Microsoft Surface RT: How is it?

Almost split my writing about the Surface into two posts, because, apparently, I have a lot of thoughts about it. Possibly still should have, as this puppy is almost 2500 words. I didn’t, so y’all are stuck with it!

We got our Surface on release day, Friday, as promised, even though I got pretty nervous by Thursday since we hadn’t heard anything about it. I had preordered it on the second day it was available, even though my original plan was to wait until whatever media embargo was in place to read reviews (primarily Ars’) before jumping onboard. As it turned out, sometime on the first evening, the standalone Surface went on 3-week backorder. At that point, I was worried that the others would do the same (my plan was to get the 32 gig with the Touch cover bundle), so I went ahead and pulled the trigger.

After the weekend working with it a little bit, I’ve decided that it is generally a good device, although it does have some issues (some fairly glaring). There are some things that it does fairly well. Altogether, I can classify points as good, bad, and ugly.

The Good

Of course, there’s the hardware. Overall, it’s fairly awesome. It’s pretty thin, the screen looks really great—considering what resolution it actually runs at—and although it’s a little cramped and unstable, you can use it on your lap like a laptop, as long as you sit still and don’t do anything weird with your legs. The fit and finish seem really great at first, although it does show some fingerprints on its metal bits.

On the hardware front, but a somewhat separate topic, is the keyboard. All I can talk about is the Touch Cover, but it gets the job done. I’m not sure if I’d want to type on it all day, because I sometime find myself hitting the “keys” a lot harder than I need to, which, if it’s sitting on a hard surface, makes the muscles in my hands/fingers hurt. I’ve been trying to train myself to not beat on it so hard, because you don’t actually need to—it registers intended key presses fairly well. There are some issues with it, though, which I’ll get to in a bit.

Moving on to the Software, in general, I just like having a Windows tablet again. It’s even better that it’s an OS that is actually designed to live on such a form factor, as opposed to XP (and later Vista) that no matter what anyone said (including me), just wasn’t really all that great.

For as much as the split-brain nature of Windows 8 is a bit annoying on the desktop (or a regular laptop), it really comes into its own on a touch-centric tablet. Almost all of the things that seem goofy on the desktop, including the Start Screen “Modern” interface itself, either aren’t as glaring or outright make sense.

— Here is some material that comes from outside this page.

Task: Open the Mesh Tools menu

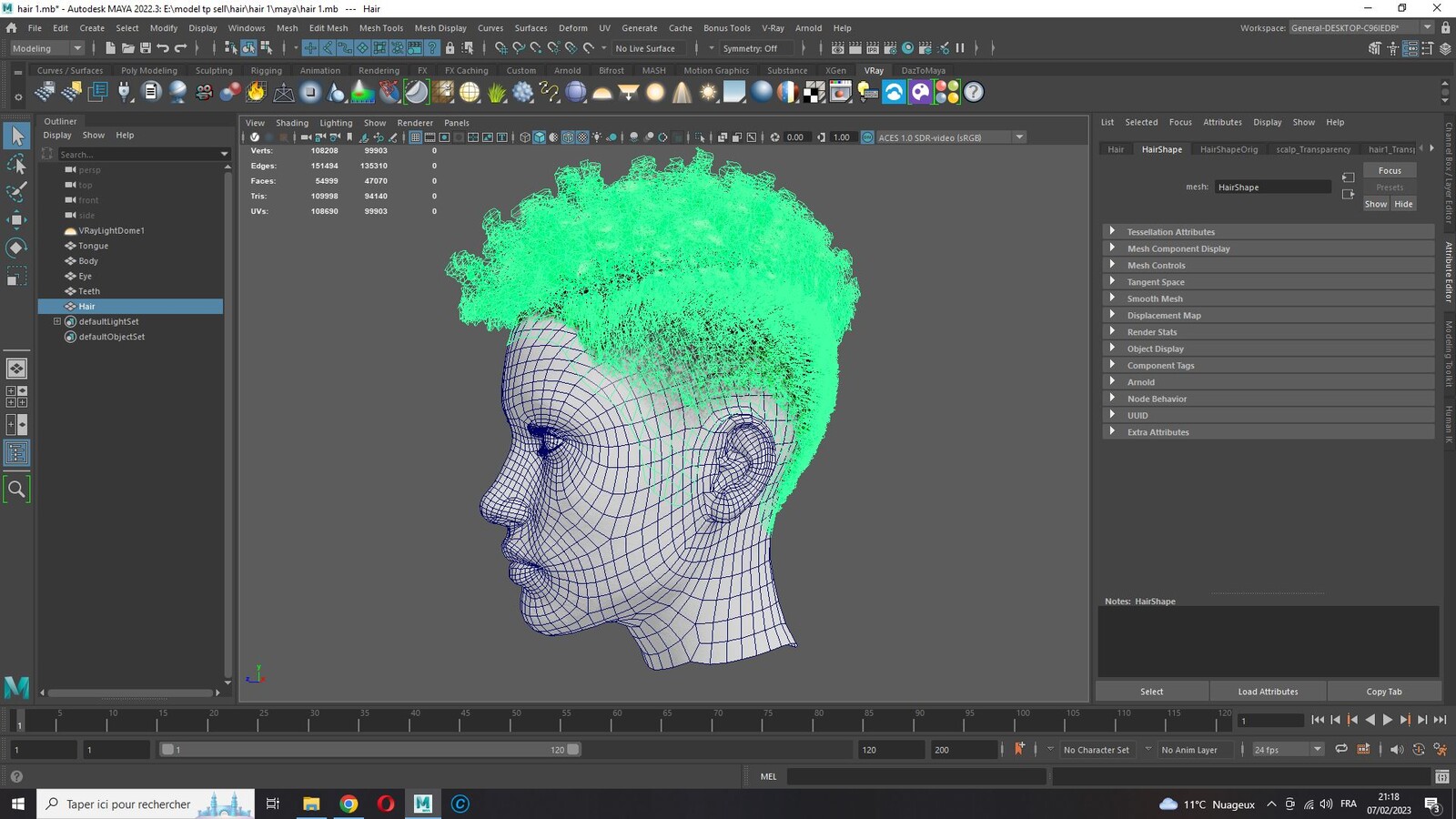Action: point(380,28)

Split-screen view of two apps on Windows 8 RT

Rowi, a Twitter client, running in the left-hand narrow band, while Metro IE sits in the main

One of the things that always seemed borderline-useless on the multi-monitor machine I have been running 8 on, is the split-screen multitasking view that the Modern UI has. It has turned into what is probably my favorite feature of the OS after using Surface. It also makes up for some of the disadvantages of the 16×9 aspect ratio of the monitor. What I find myself doing is running a Twitter app in the narrow piece on the left while I do work/other thing on the right. This is a feature that really differentiates Windows 8 from other Tablet OSes. It’s pretty smart in that when you swipe in from the left to switch apps, the “main” app is the one that gets switched, leaving whatever is in the sidebar alone.

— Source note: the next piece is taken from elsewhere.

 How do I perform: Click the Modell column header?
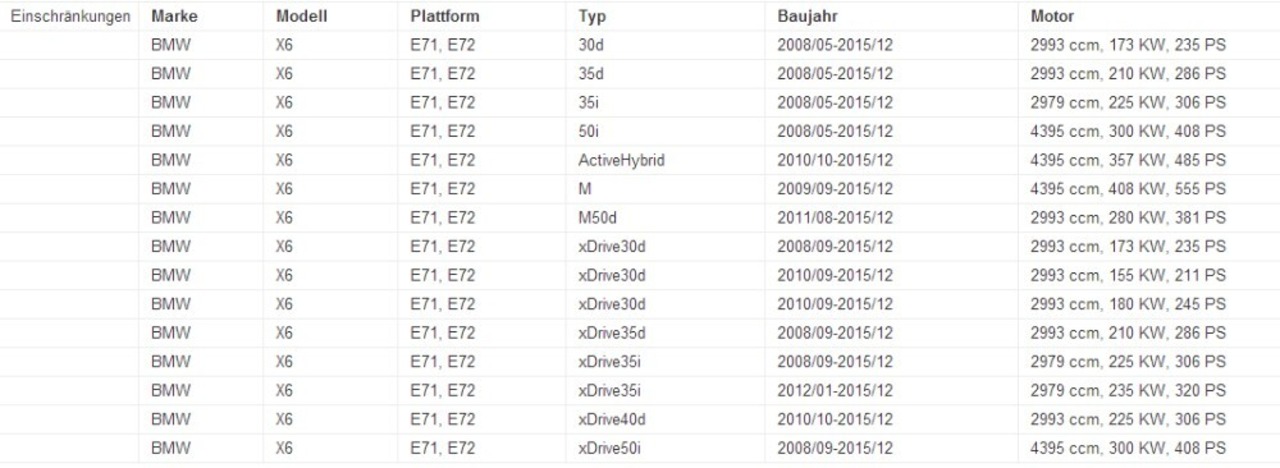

Both applications are fully interactable (whoops, I’m making up words again) when in this state. The only problem is if the app isn’t rigged to behave in split-screen mode. Rowi there does pretty good in both wide and narrow split screen sides. The Desktop doesn’t, so much—in fact, in narrow mode, it just shows Aero-peek-esque window thumbnails, which is of dubious usefulness; better than a poke in the eye with a sharp stick, though. Overall performance of the machine is very smooth and fluid. I was skeptical of how smoothly app switching was demo’d–I never thought the rapid-fire swiping in from the left, cycling through all of the currently-running apps would go as well as it did in the demos, but it really does! We have seen some slow behavior when doing setup tasks—things like setting up email. Doing one of Tammy’s Gmail accounts caused it to just sit there and apparently process after putting in her email address and password. We cancelled it after a couple of minutes, tried again, and this time it instantly had the account configured and was starting to pull down mail. No idea what happened there, but this sort of thing did happen a couple different times. Nothing really major, but something does seem to not time-out or otherwise handle error conditions as smoothly as it could/should.

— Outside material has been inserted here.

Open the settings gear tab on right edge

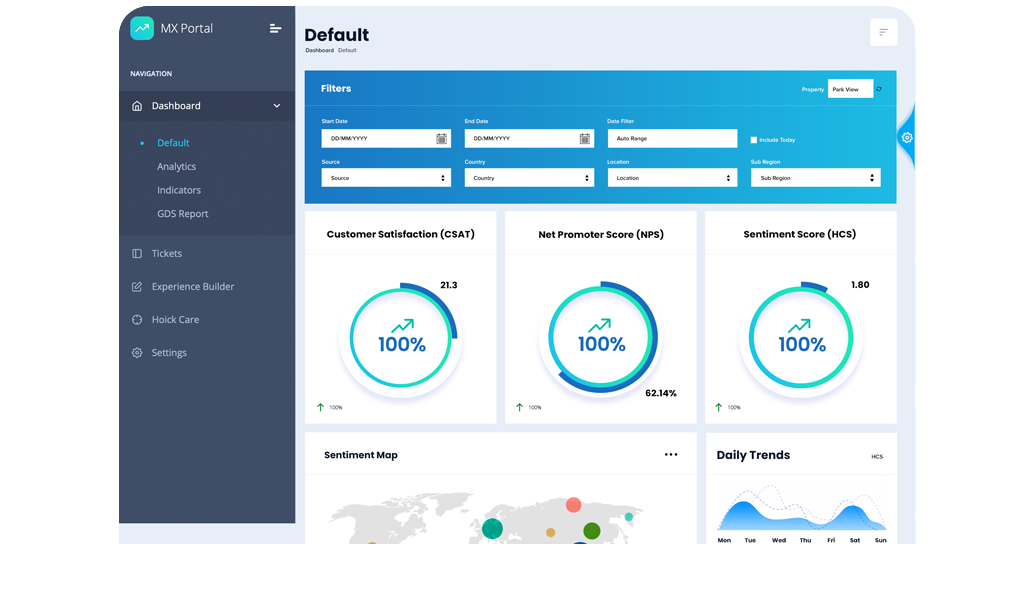tap(907, 137)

I tried to duplicate the horrid performance problem in Word that Brent showed, but was unable to—Word had no problem keeping up, and I even had Task Manager sitting on the desktop next to Word where I could see it (I did my test before upgrading to the Gold Office RT bits—this was still “preview”). What concerns me about this is the apparent inconsistency. For the exact same piece of hardware and the exact same software, I don’t think this sort of thing should be going on. Apparently this quickly became a known issue, has been fixed, and the patch is “forthcoming.” I’d like to know what some of the factors that can contribute to this are…

Other, minor things I think are good about the Surface:

  • The Modern/Metro OneNote app. It’s free in the Marketplace. Yes, it’s basically the same thing that’s included with the Home/Student version of Office that comes with the device, but it’s a lot more touch-friendly and beats having to drop to the Desktop to use.
  • One thing I do like having a real Windows Desktop for, is all of the usual admin tools—MMC and all of its snap-ins, full-blown Task Manager, and just about everything else one normally finds there.
  • If you’re using the keyboard, ALT-TAB works just like it always has, which is kind of cool.
  • The touch-based IE 10 (not the desktop instance) will navigate Back by swiping the page you’re looking at left-to-right. For some reason, this does trigger a reload on the new page, so it breaks the navigation chain (ie, you can’t go Forward again), but it is kind of a neat touch feature.
  • The split on-screen keyboard designed to be driven by your thumbs is pretty awesome.

As much as I’d like to say it is, it’s not all rainbows and unicorns…

The Bad

There are some bad things, and most of them are related to software (mostly the OS). I don’t know that any of these are deal-breakers for a technically-inclined person, but how they would play with a more general audience remains to be seen.

Starting with a hardware gripe: Although the Touch Cover is good—borderline magic—in general, the lack of good key feel does have some problems. Mainly, the ability to feel where keys that have to be reached for are—Control, Backspace, etc. This should get better as one gets more used to it, but it leads to lots of mis-hits in the meantime. I’m slowly getting better at this, but it’s kind of hard. I don’t think this outweighs the goodness of the Touch Cover, by any stretch. It’s still better than an on-screen keyboard, which I’ve basically never been able to train myself to use in any way that can’t be described as glorified hunting-and-pecking.

The biggest bad point I have about the OS is that there are a non-trivial amount of things that just aren’t that intuitive. Like…at all. There are a couple different reasons for this.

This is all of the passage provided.